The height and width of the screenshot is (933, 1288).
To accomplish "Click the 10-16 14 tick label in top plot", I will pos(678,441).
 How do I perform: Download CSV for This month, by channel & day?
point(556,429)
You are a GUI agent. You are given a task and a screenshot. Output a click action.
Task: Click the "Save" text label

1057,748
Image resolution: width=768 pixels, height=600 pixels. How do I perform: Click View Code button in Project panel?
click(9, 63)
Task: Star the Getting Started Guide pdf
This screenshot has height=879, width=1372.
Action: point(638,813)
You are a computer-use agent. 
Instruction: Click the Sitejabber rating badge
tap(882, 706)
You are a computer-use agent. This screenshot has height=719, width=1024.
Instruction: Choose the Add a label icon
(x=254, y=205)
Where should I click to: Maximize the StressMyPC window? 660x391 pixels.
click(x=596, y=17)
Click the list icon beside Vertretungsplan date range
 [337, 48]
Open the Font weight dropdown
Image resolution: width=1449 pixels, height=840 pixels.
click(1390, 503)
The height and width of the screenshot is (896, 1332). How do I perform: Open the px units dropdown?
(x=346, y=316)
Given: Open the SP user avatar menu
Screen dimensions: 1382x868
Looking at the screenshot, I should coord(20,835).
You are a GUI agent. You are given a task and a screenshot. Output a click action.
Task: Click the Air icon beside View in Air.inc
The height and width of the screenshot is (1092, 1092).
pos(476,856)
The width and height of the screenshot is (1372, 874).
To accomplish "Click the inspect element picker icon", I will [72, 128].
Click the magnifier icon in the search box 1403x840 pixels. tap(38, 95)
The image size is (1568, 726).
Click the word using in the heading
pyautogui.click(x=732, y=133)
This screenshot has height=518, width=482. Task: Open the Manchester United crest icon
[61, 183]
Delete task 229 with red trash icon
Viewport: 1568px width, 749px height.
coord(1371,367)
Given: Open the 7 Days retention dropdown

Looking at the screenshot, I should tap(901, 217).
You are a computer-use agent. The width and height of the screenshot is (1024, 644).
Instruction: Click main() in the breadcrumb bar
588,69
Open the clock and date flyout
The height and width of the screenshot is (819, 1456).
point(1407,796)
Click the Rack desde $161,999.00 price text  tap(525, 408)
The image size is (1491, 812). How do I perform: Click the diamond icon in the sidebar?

───

- _Directions_
Reproduce every one of the records above without changing a single line.

- _Task solution_
The height and width of the screenshot is (933, 1288).
To accomplish "Click the 10-16 14 tick label in top plot", I will pos(678,441).
 How do I perform: Download CSV for This month, by channel & day?
point(556,429)
You are a GUI agent. You are given a task and a screenshot. Output a click action.
Task: Click the "Save" text label

1057,748
Image resolution: width=768 pixels, height=600 pixels. How do I perform: Click View Code button in Project panel?
click(9, 63)
Task: Star the Getting Started Guide pdf
This screenshot has height=879, width=1372.
Action: point(638,813)
You are a computer-use agent. 
Instruction: Click the Sitejabber rating badge
tap(882, 706)
You are a computer-use agent. This screenshot has height=719, width=1024.
Instruction: Choose the Add a label icon
(x=254, y=205)
Where should I click to: Maximize the StressMyPC window? 660x391 pixels.
click(x=596, y=17)
Click the list icon beside Vertretungsplan date range
 [337, 48]
Open the Font weight dropdown
Image resolution: width=1449 pixels, height=840 pixels.
click(1390, 503)
The height and width of the screenshot is (896, 1332). How do I perform: Open the px units dropdown?
(x=346, y=316)
Given: Open the SP user avatar menu
Screen dimensions: 1382x868
Looking at the screenshot, I should coord(20,835).
You are a GUI agent. You are given a task and a screenshot. Output a click action.
Task: Click the Air icon beside View in Air.inc
The height and width of the screenshot is (1092, 1092).
pos(476,856)
The width and height of the screenshot is (1372, 874).
To accomplish "Click the inspect element picker icon", I will [72, 128].
Click the magnifier icon in the search box 1403x840 pixels. tap(38, 95)
The image size is (1568, 726).
Click the word using in the heading
pyautogui.click(x=732, y=133)
This screenshot has height=518, width=482. Task: Open the Manchester United crest icon
[61, 183]
Delete task 229 with red trash icon
Viewport: 1568px width, 749px height.
coord(1371,367)
Given: Open the 7 Days retention dropdown

Looking at the screenshot, I should tap(901, 217).
You are a computer-use agent. The width and height of the screenshot is (1024, 644).
Instruction: Click main() in the breadcrumb bar
588,69
Open the clock and date flyout
The height and width of the screenshot is (819, 1456).
point(1407,796)
Click the Rack desde $161,999.00 price text  tap(525, 408)
The image size is (1491, 812). How do I perform: Click the diamond icon in the sidebar?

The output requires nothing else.